Tea, as a culture is rather broad and diversified. At one hand, it means lifestyle, custom of tea; at the other hand, it means a combined social process of learning, planting, and using tea. It is the understanding of tea, and based on this understanding, the development and the creation relating to tea.
In China, and east Asia, tea incorporated the roots of ancient philosophies. We have a separate section to introduce you Tea and Chinese Philosophies
Tea Custom in China
Tea customs had been formed in China in Tang Dynasty in three circles: common people, monastery monks, and loyal family. While the custom of monastery monks drinking tea had been introduced to Japan, and later was developed to be a religion, Cha Dao, and the performance, Tea Ceremony, the loyal family tea custom had varied from dynasty to dynasty. Common people’s tea drinking is much worth to mention since it basically ignored the forms and adopted its core – for pleasure and utility.

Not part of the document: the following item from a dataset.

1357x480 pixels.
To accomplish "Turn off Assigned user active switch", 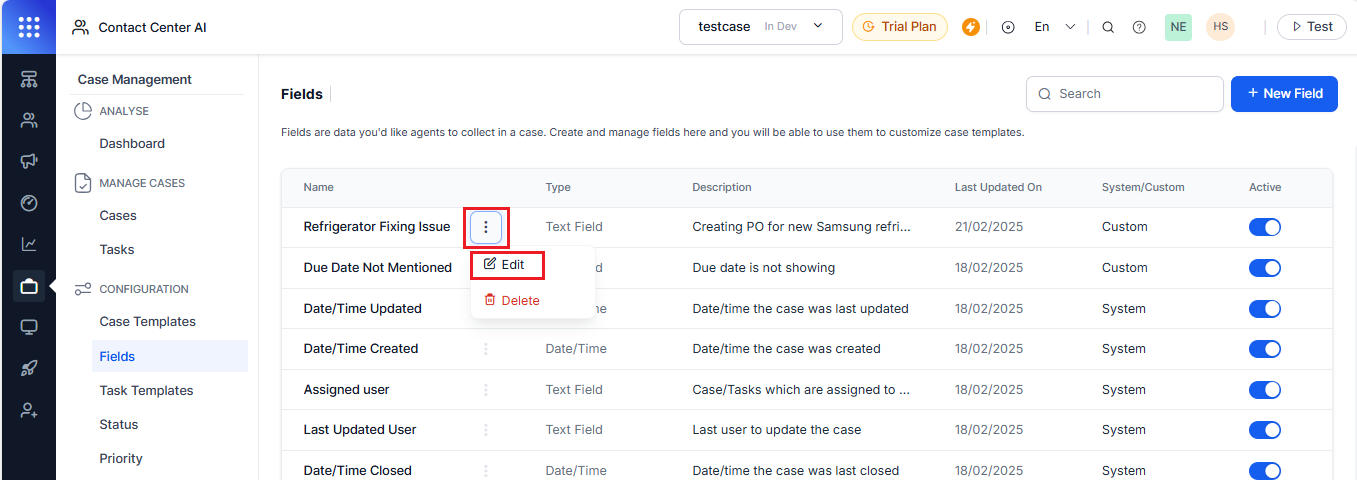I will [1265, 390].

Chinese have started to drink tea around 5000 years ago, and have preserved the habit to serve tea to guests who come to pay a visit. There is no need to ask if the guests want tea or not. Let guests sit in the living room without serving tea is a big humiliation to the guests, and it also hints the guests are not welcomed. If the host does not want guests to stay any longer, he can give a signal by asking servants or family members to “serving tea”. This means the host wants the guests to leave immediately.
Drink Morning Tea, Noon Tea and Night Tea
Drink Tea is Chinese daily activities, no matter what kind of tea it is. Just like europeans drink coffee. In southern China, people have the habit to “Drink Morning Tea”, “Drink Noon Tea”, and “Drink Night Tea”. These activities are not the same as British drinking afternoon tea.
They are actually the combination of drinking tea, eating various kinds of dim sum dishes served on small plates with small quantity, or meals, plus a relaxed chat between friends and/or relatives. It has been an important social activity and has now been very popular in greater China region.
Ways to Drink Tea
Chinese has three ways to drink/appreciate tea: taste, drink, and eat. Taste means to sip and then to taste high quality tea products with small quantity, and it is a process to appreciate the shape, flavor, color, taste, and freshness of tea.
Drink Tea means drink average quality tea with large amount of water for daily drinking purpose. Eat Tea obviously is to eat tea leaves with tea liquid to appreciate the texture and flavor of tea leaves. Tea can also be used to cook and serve with cuisine so its unique flavor, color, and texture can be added to the main ingredients of the dishes.
As a part of tea culture, tea house has been very popular since the end of Ming Dynasty in China, and it has served the tea drinkers with all kinds of tea products and tea wares. Drama and Small Play could also be observed in tea houses since hundreds years ago.
Different from restaurants, tea houses do not serve regular meals. However, they do serve chinese appetizer-like snacks such as dried fruits (e.g.: dried dates), dried cooked meats (e.g.: dried diced curry beef), dried flavored bean products (e.g.: dried and flavored bean curd, and etc), and desserts such as baked rice cakes.
People chat, sing, and get relaxed in the tea house while the waiters carrying giant metal, clay, or porcelain tea cattles to serve tea. The stage play “Tea House”, written by Lao She, who committed suicide during Chinese Culture Revolution, has been the most famous drama detailing every aspects of the tea house culture in daily life in Qing Dynasty.
Water to serve the tea is an important element for high quality tea. In China, spring water from famous natural fountains is considered the best. For example, LoneKing green tea needs to be served with HuPao fountain spring water to reach the best quality. In the famous Chinese novel “Red House Dream”, servants retained the natural rain in the Spring season to serve for fresh green tea.
Tea ceremony has been developed in China in monasteries and loyal families in Tang Dynasty, and later the tea custom of monastery was introduced and developed in Japan to appreciate the culture of tea.